→ WHAT THE TASK ASKS:
Leaving out the pictures, transcribe all of the records faithfully.

(Collected data entries)

* * *

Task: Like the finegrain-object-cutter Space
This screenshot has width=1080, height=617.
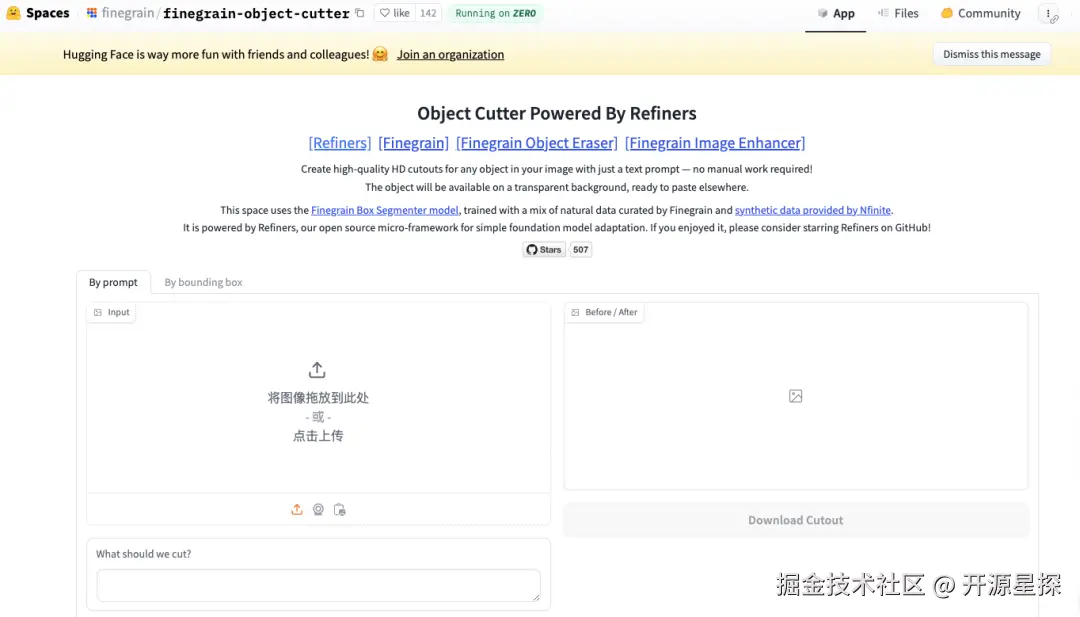Action: pos(394,13)
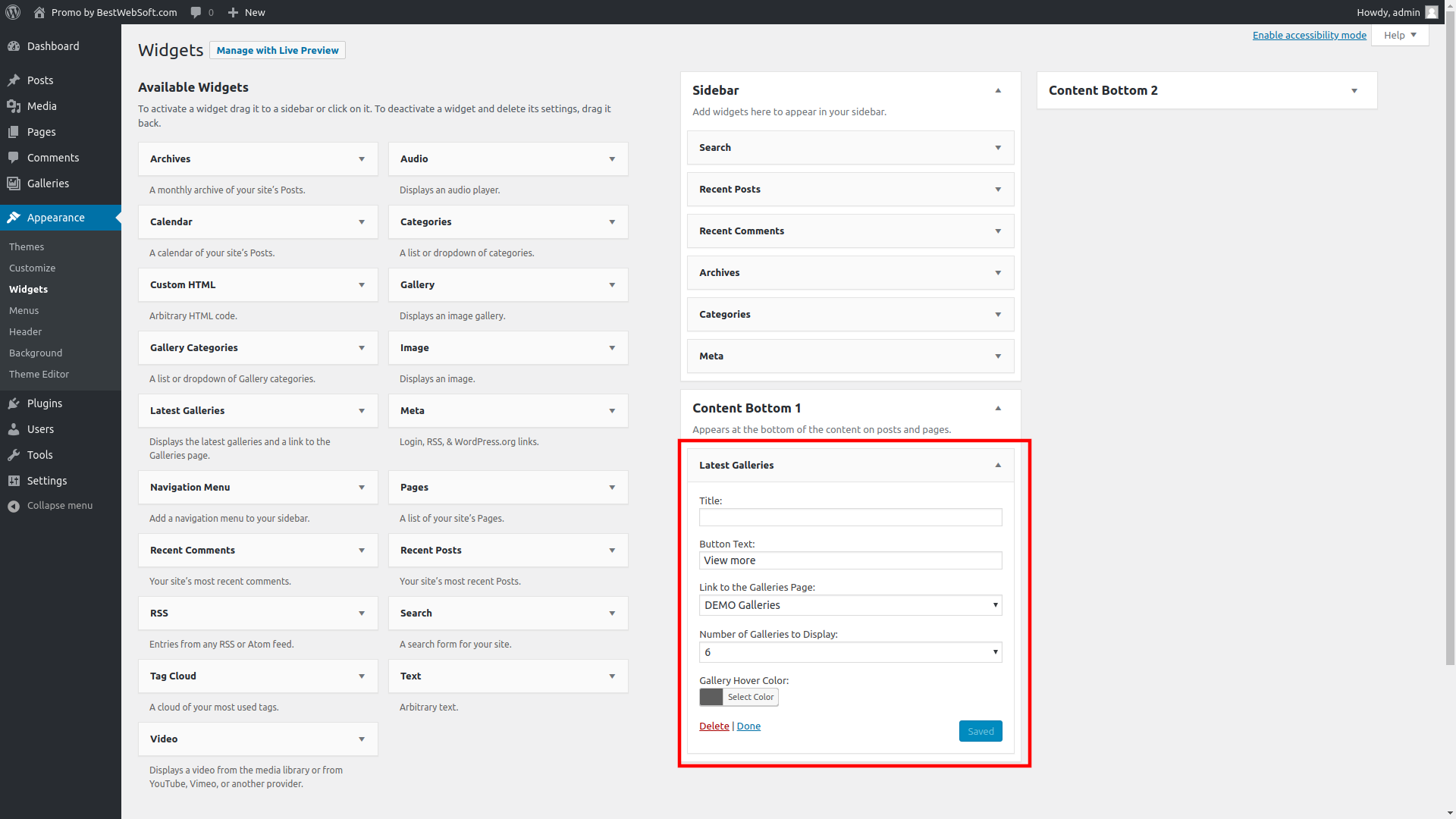Click the Delete link in Latest Galleries
Viewport: 1456px width, 819px height.
(x=714, y=725)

* * *

→ RESULT FOR THIS TASK:
Task: Like the finegrain-object-cutter Space
This screenshot has width=1080, height=617.
Action: pos(394,13)
Click the Delete link in Latest Galleries
Viewport: 1456px width, 819px height.
(x=714, y=725)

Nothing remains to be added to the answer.